An I-601 Application for Waiver of Grounds of Inadmissibility requires a showing that the applicant’s U.S. citizen spouse or parent would suffer “extreme hardship” if the applicant is refused admission into the United States. A US citizen fiancé(e) may also be a qualifying relative for purposes of the waiver according to 9 FAM 41.81 N9.3(a) and 8 CFR 212.7(a)(1)(i).
”Extreme hardship” has a special meaning under U.S. immigration law. The factors considered relevant in determining extreme hardship include:
- Health of the qualifying relative: ongoing or specialized treatment requirements for a physical or mental condition; availability and quality of such treatment in the foreign national’s country, anticipated duration of the treatment; whether a condition is chronic or acute, or long or short-term.
- Financial considerations: future employability; loss due to sale of home or business or termination of a professional practice; decline in standard of living; ability to recoup short-term losses; cost of extraordinary needs, such as special education or training for children; cost of caring for family members (i.e., elderly and infirm parents).
- Education: loss of opportunity for higher education; lower quality or limited scope of education options; disruption of current program; requirement to be educated in a foreign language or culture with ensuing loss of time in grade; availability of special requirements, such as training programs or internships in specific fields.
- Personal considerations: close relatives in the United States and/or the foreign national’s country; separation from spouse/children; ages of involved parties; length of residence and community ties in the United States.

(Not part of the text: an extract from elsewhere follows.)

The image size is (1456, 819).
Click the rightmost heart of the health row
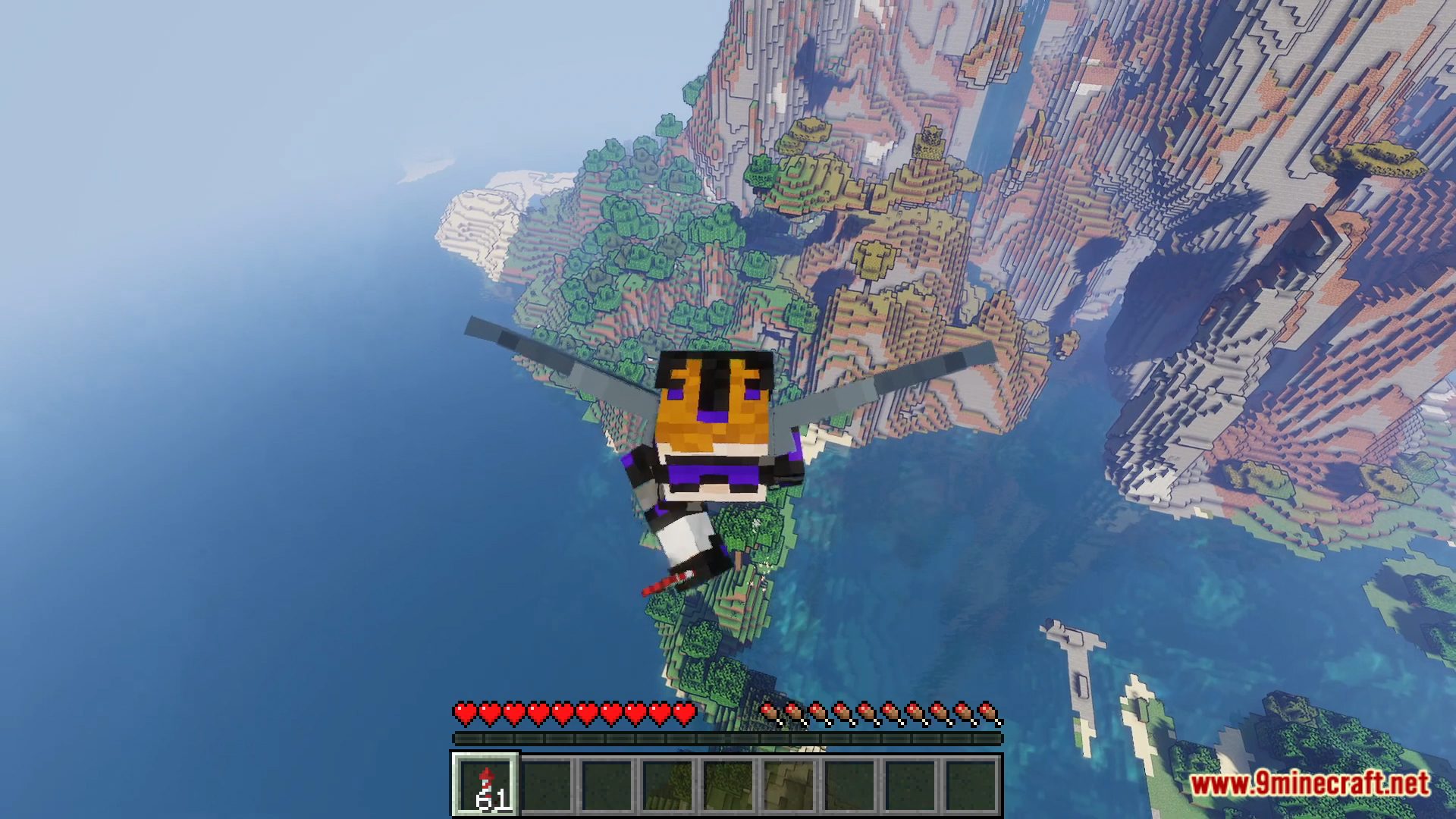click(684, 713)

- Special considerations: cultural, language, religious, and ethnic obstacles; valid fears of persecution, physical harm, or injury; social ostracism or stigma; access to social institutions or structures.
- Any other information that explains how your personal circumstances may qualify as imposing extreme hardship on a qualifying U.S. citizen or lawful permanent resident relative.

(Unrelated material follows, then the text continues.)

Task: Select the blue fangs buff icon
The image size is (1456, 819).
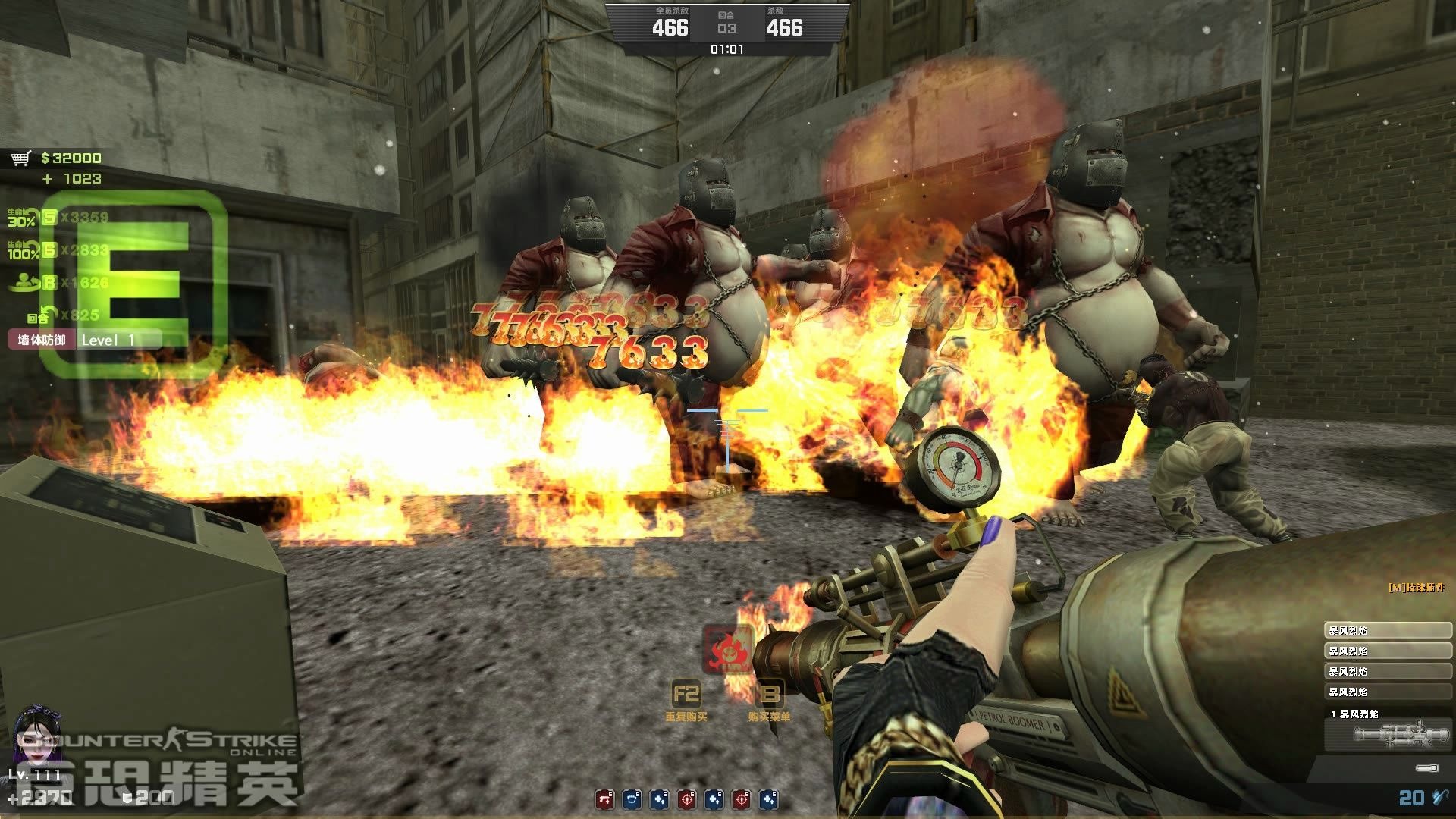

Spouses must demonstrate that their relationship will suffer more than the normal hardship or financial inconvenience caused by family separation.

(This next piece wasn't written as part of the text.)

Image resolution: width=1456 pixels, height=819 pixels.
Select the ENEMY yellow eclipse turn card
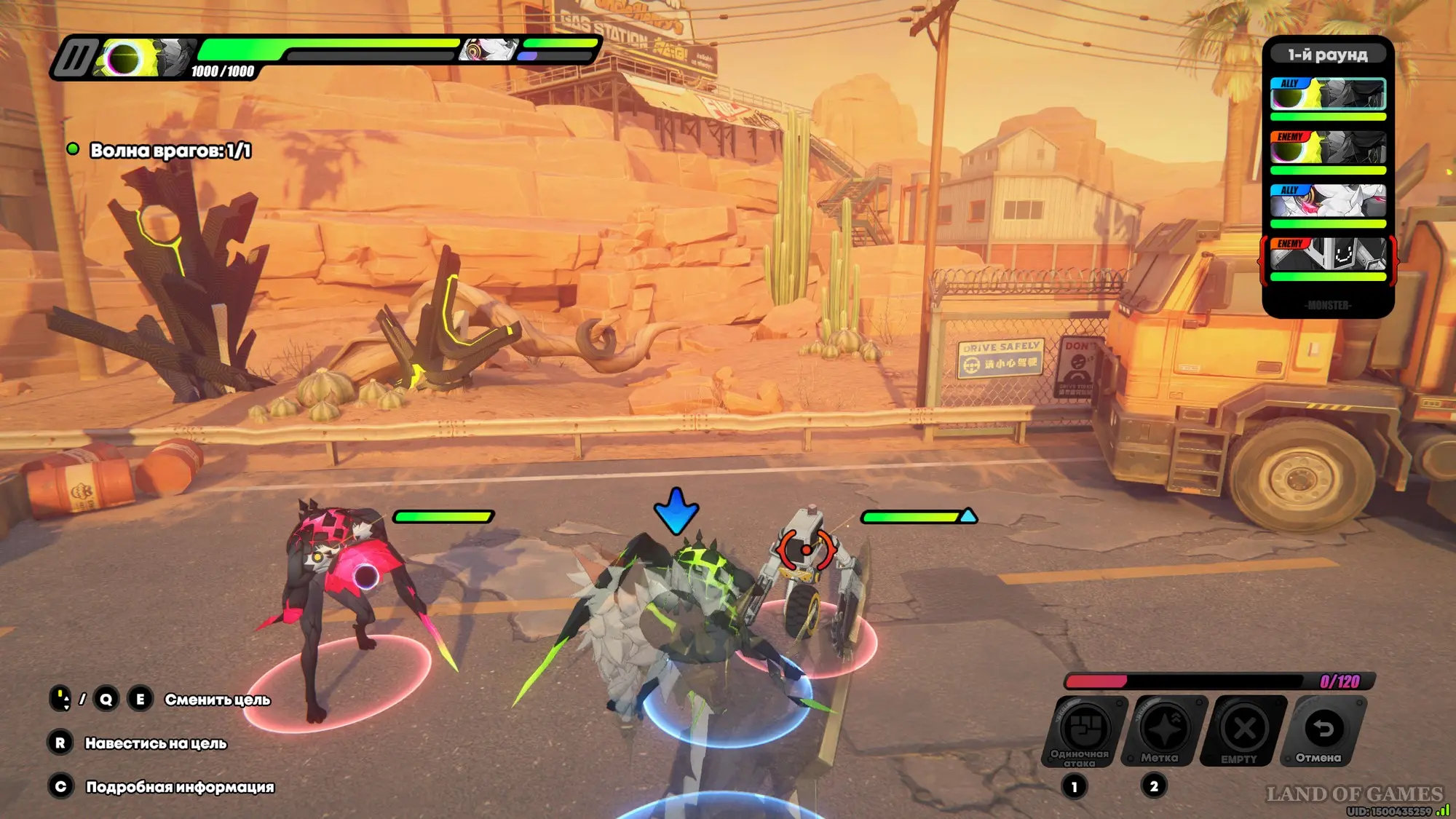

In support of her I-601 waiver application, I prepared a comprehensive legal brief going over how the facts and circumstances of her situation met the legal standards used to define “extreme hardship.” I also discussed and presented evidence of her rehabilitation, good moral character, and overall dedication as a wife and mother who was integral to the daily care of her ill U.S. citizen husband (and his elderly mother). Since this was her second marriage to a U.S. citizen, I presented compelling evidence that both marriages were genuine when entered into as well as the reasons why her previous marriage ended in divorce. A table of exhibits also listed a variety of evidence in support of a showing of “extreme hardship” including:
- Letter and medical records from the physician of the U.S. citizen husband’s mother, confirming her diabetes, hip surgery, frequent infections, low blood sugar, and overall precarious health
- Affidavits attesting to the U.S. citizen husband’s daily care of his elderly mother with the assistance of his Mexican wife, including hand-feeding her meals on a regular basis
- U.S. citizen husband being evaluated as 100% disabled for post-traumatic stress disorder by the Dept. of Veterans Affairs resulting from his tours of duty during the Vietnam War
- Letter from a psychiatrist confirming long-term treatment of the U.S. citizen husband for post-traumatic stress disorder
- War decorations awarded to the U.S. citizen husband during his service during the Vietnam War
As a result of our efforts, our client was approved for the I-601 and subsequently, received her lawful permanent residence together with her two children.